4. Overview of UMA and HEART (WHY UMA, WHAT IT IS)

The User-Managed Access (UMA) standard and its companion Health Relationship Trust (HEART) profiles address some key challenges related to digital data sharing, including health data. It works by enabling a patient to specify which of her records, and even partial data sets, she would like shared with other parties. In essence, it allows her to state her precise policies for data sharing and have those policies adhered to by the various service providers and applications handling her data.


Conclusion of this section: what is in/out of scope before we present our UMA application



5 How UMA is used to accomplish the story (Alec)

UMA in this use-case (ecosystem in place for this story)

  • PCP run the AS and a FHIR Server (as the EHR)
  • each specialist with their own system, that needs access to the EHR (does the PCP provide this client, or can the specialist bring their own client (BYOC))
    •  respecting original policy as data moves to other systems → can be in the policy section as part of the complexity

We need another section here where Julie's record is shared with Dr Robert her Asthma specialist.

  • uma async, Dr Robert access ahead of time 

  • we can use the bowtie diagram to have consistent diagrams with the specific event/transition layered on. Helps presents the 'technical systems' and show how Julie and others interact with them through the story. 
  • want to eschew good default policy from the org, reduce the hard decisions needed from Julie/Sue

    In the story I have Julie's Mom doing the sharing since Julie is still a child.  If that is too confusing we can adjust the story to fit.  The reason I defined it that way is so that we can describe UMA from core concepts to more advanced, but we need to start Julie as a child so that we can demonstrate the state changes subsequently.
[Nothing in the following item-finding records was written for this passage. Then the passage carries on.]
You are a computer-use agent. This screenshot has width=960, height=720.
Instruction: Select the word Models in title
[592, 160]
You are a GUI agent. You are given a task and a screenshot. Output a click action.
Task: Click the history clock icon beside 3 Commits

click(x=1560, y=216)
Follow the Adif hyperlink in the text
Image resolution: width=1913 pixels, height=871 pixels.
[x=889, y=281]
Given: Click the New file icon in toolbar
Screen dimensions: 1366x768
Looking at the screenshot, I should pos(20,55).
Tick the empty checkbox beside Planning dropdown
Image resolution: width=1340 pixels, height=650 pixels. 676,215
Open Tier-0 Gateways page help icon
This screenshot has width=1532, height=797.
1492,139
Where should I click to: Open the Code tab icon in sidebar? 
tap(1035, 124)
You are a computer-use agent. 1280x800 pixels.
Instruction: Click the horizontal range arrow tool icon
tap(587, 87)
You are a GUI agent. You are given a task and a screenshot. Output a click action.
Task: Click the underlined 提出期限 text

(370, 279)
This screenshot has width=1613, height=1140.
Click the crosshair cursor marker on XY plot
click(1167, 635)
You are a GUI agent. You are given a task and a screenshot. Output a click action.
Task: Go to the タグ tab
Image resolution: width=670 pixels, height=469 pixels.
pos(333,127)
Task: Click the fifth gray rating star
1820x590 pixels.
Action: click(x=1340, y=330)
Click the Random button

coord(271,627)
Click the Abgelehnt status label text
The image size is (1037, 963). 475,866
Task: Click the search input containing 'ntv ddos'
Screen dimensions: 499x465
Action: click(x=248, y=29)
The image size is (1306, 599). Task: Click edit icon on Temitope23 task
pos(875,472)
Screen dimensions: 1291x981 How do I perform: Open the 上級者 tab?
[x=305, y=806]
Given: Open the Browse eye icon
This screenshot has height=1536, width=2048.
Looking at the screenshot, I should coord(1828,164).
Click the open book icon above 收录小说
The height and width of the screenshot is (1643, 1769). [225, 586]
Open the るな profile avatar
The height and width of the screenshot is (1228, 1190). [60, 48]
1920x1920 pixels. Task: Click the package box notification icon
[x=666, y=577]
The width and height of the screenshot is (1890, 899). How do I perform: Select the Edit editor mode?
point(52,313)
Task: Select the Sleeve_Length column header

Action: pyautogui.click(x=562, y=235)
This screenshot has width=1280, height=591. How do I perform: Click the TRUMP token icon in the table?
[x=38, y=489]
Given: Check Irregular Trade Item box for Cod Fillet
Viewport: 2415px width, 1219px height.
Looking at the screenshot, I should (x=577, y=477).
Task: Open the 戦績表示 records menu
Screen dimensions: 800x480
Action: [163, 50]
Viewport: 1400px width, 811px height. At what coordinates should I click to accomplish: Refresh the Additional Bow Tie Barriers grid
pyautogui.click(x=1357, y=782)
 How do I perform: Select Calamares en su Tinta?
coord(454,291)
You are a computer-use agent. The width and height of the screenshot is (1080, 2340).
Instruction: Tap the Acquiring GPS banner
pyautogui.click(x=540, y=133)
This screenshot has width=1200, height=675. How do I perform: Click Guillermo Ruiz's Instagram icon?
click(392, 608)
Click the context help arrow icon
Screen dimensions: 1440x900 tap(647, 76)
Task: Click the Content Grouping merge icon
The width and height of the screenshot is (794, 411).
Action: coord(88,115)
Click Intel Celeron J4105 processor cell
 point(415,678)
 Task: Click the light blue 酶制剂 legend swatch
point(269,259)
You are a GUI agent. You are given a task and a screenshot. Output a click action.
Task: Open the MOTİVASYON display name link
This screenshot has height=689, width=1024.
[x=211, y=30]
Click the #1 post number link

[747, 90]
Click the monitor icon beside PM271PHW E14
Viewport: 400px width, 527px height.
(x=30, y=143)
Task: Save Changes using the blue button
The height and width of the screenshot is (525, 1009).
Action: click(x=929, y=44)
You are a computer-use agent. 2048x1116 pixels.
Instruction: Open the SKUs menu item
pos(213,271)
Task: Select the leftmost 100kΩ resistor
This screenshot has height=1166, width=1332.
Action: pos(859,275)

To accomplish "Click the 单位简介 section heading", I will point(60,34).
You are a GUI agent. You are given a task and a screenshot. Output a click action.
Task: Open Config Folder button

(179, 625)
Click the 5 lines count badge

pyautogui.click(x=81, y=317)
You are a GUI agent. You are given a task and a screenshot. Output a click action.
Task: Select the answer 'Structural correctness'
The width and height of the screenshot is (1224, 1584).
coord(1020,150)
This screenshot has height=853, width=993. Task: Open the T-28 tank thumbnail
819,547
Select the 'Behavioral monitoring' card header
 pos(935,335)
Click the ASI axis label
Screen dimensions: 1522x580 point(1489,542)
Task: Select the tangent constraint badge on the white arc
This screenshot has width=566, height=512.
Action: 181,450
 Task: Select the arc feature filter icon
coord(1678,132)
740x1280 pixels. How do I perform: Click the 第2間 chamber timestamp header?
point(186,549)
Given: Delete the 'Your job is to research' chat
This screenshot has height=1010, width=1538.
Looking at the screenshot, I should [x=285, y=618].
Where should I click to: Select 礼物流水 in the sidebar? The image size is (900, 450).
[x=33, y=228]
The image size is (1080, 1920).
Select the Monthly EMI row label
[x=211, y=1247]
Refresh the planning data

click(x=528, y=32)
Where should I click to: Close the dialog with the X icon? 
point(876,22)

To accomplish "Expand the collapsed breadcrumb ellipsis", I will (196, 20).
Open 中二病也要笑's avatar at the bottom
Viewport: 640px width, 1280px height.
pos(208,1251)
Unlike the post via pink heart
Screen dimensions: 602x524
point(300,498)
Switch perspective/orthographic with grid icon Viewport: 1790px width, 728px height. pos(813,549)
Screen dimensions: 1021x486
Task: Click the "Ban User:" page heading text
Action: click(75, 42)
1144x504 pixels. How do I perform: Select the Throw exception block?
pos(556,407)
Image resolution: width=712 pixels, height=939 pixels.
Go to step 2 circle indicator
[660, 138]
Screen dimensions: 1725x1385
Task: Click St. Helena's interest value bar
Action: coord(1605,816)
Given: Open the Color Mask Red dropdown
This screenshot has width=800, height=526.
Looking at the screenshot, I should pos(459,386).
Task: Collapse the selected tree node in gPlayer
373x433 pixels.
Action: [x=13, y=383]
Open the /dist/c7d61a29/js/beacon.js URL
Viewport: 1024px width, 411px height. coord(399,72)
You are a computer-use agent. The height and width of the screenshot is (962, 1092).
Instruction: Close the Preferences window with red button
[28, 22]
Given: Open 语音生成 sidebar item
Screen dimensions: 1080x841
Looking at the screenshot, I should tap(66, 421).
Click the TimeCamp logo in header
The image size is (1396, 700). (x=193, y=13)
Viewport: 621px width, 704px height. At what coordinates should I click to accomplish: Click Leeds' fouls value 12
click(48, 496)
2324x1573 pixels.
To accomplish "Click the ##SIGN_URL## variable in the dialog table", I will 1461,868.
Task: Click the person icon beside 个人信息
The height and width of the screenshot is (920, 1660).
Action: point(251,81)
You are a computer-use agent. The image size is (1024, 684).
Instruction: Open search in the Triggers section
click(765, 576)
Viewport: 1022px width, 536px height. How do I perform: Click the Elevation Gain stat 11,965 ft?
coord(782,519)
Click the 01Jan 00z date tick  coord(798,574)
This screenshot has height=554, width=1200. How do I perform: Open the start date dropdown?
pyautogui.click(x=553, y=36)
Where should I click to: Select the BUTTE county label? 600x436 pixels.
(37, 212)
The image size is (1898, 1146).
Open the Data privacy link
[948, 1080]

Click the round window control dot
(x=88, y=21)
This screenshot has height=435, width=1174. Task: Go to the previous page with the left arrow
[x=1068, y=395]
For the first section, when our use case describes basic UMA, I think this will be a good place to explain what UMA has over oAuth and highlight the increased security.


6. (state-diagram) Julie turns 13 - control moves from Sue to Julie (Eve if she can, otherwise Nancy will)

This section present's one possible health IT system, however in reality there is huge variations in technical services available and provided to patients. (addressing the policy and leveraging the features of FHIR and UMA)


  • We start with Julie as a child, age 10, who’s mother controls access to her health records
  • Then at age 13, Julie is an adolescent and has the right to control access to her health data
  • Then at age 18, Julie has full control over her data  (Eve, I don't think we need this transition anymore.  In our story, Julie gets full rights when she is 13 - just to keep it simple.)
  • Notes: The ages used here reflect the policies in effect in the state where the use case takes place.  But the correct age restrictions can be substituted to match the policies of each state.


7. UMA/HEART support for sensitive data (Nancy will try to get something in here)

This is where Julie turns 16 and chooses to keep some data private.